Here’s a fool-proof, two-part plan guaranteed to effectively improve health care in the United States. First, require all hospital administrators to work from desks that share space currently occupied by their emergency room admissions staff. In that space there would be no cubicles, no partitions of any kind. Everything that the admissions staff hears the administrators would hear.
Second, Representative Paul Ryan and his fellow members of Congress, regardless of age, should be stripped of the health care benefits they now enjoy and be forced to rely solely on Medicare. Instead of seeing the attending physician in the Capitol as often as they want for a referral to Bethesda Medical Center they’d have to take their chances in the nearest ER waiting room.
This two-part plan would be in effect for five years. By then, my guess is that there wouldn’t be a health care issue for any of us to worry about.
What Representative Ryan is proposing isn’t an overhaul of Medicare, it’s insurance allowing the present, private health care providers to go on with business as usual. In Madison, that allows Meriter and UW Health to play loose and fast with the welfare of the citizens they purport to serve by building duplicate facilities to chiefly enhance their respective bottom lines.
Here’s an example of what the business-as-usual health care monster sounds like, taken from a June 23, CBS News feature on the closing of Huron Hospital in impoverished East Cleveland.

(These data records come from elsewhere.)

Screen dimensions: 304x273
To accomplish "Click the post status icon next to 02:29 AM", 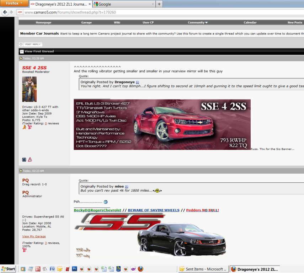I will tap(21, 58).
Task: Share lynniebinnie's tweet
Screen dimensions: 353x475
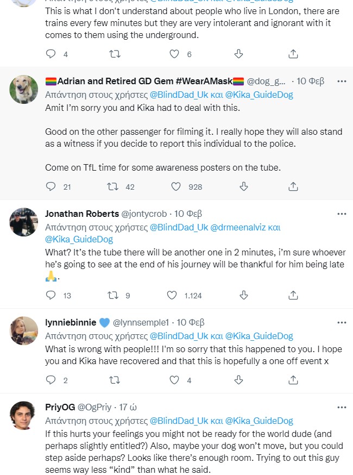Action: (x=293, y=380)
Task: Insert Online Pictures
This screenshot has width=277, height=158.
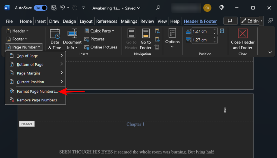Action: (x=100, y=47)

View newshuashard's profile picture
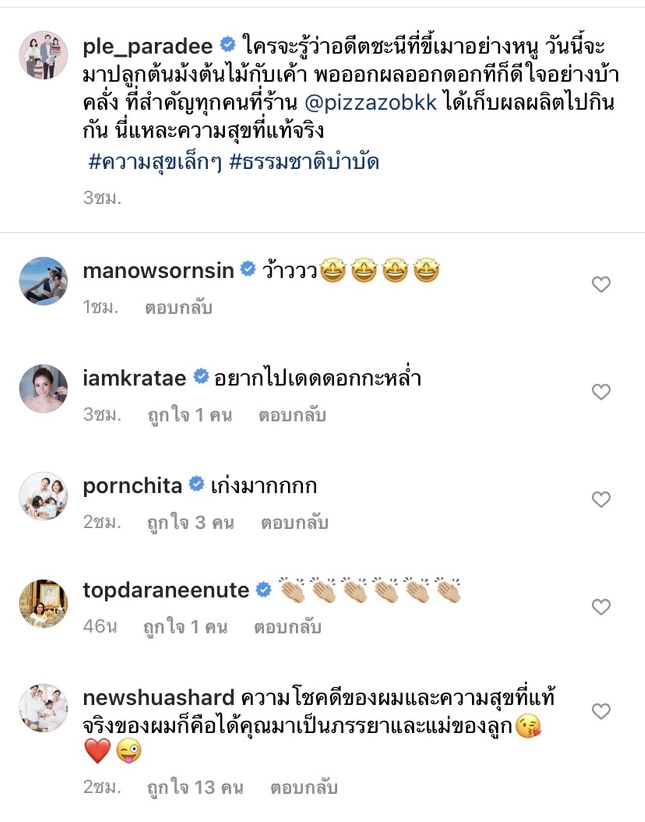tap(43, 708)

Residents of East Cleveland had relied on Huron for 75 years and CBS’s Cynthia Bowers asked Huron president, Dr. Gus Kious, about local apprehension over the impending closure.

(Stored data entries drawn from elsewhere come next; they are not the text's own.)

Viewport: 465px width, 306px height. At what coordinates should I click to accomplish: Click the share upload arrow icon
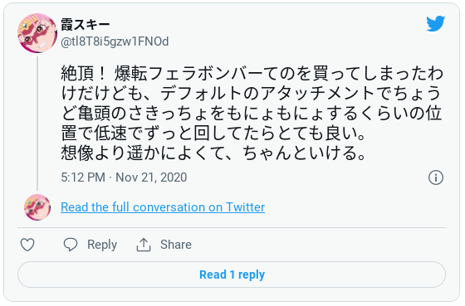click(144, 245)
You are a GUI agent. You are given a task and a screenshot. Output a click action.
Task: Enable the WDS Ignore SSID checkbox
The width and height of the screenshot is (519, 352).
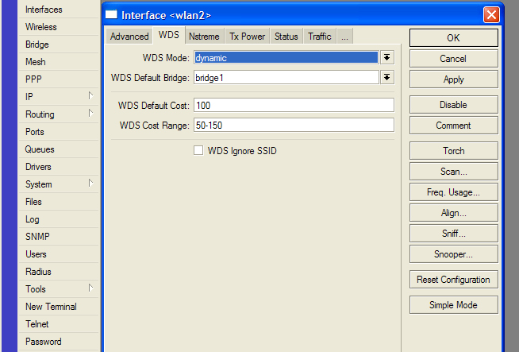coord(198,150)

“Well, Kious replied. “the people we serve are used to being disappointed.”
It’s taken me a while to decide whether that statement is more insensitive than offensive. Truth is, it is both and is indicative of how our pre-Obama health care system has been allowed to roll over us for a very long time.

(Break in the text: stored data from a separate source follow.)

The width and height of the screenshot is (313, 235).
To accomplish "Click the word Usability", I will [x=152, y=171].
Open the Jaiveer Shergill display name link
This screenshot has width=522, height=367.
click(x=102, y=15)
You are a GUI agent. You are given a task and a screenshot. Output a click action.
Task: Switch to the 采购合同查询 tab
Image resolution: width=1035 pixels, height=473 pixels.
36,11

In the early 70s I was the purchasing director for Divine Savior Hospital and Nursing Home in Portage. I arrived after the board of directors had approved renovations to the existing facility, some necessary, some not. Chief among them were improved lab facilities and better emergency room access. Also on the list were a new meeting room for the board of directors and a greatly expanded office for the hospital administrator. That board room would be enhanced by a custom built table that turned out to be so long that it had to be cut in half to be moved into the room. The administrator’s office would be graced by original works of art. As the renovations got underway the third floor of the hospital was closed due to a drop in occupancy. Staff from that floor was either laid off or transferred to the newer, adjacent nursing home. But life went on as usual for the board of directors and the administrator. The table went into the board room, the art was hung on the administrator’s office walls and, to relieve the staff doctors of the arduous duty of covering the emergency room on weekends, a group of doctors was hired to drive up from Madison.
In the almost 40 years since, health care has either gotten better or worse depending upon which side of the looking glass you’re on. If you’re on the pampered side you’re living with state of the art equipment that duplicates identical equipment across the street at your competitor’s facility, original art on your walls, dedicated parking and the rest. If you’re on the other side, well, you are used to being disappointed.
Representative Paul Ryan wants you to remain disappointed. When he’s in the Capitol in D.C. he doesn’t have to leave the building to find the best of medical care. Chances are he doesn’t have to wait for that care. Best of all, he’s covered under the Federal Employee Health Benefits Program. Sitting on that kind of cushion it’s easy for him ask the rest of us to make sacrifices he’ll never have to experience.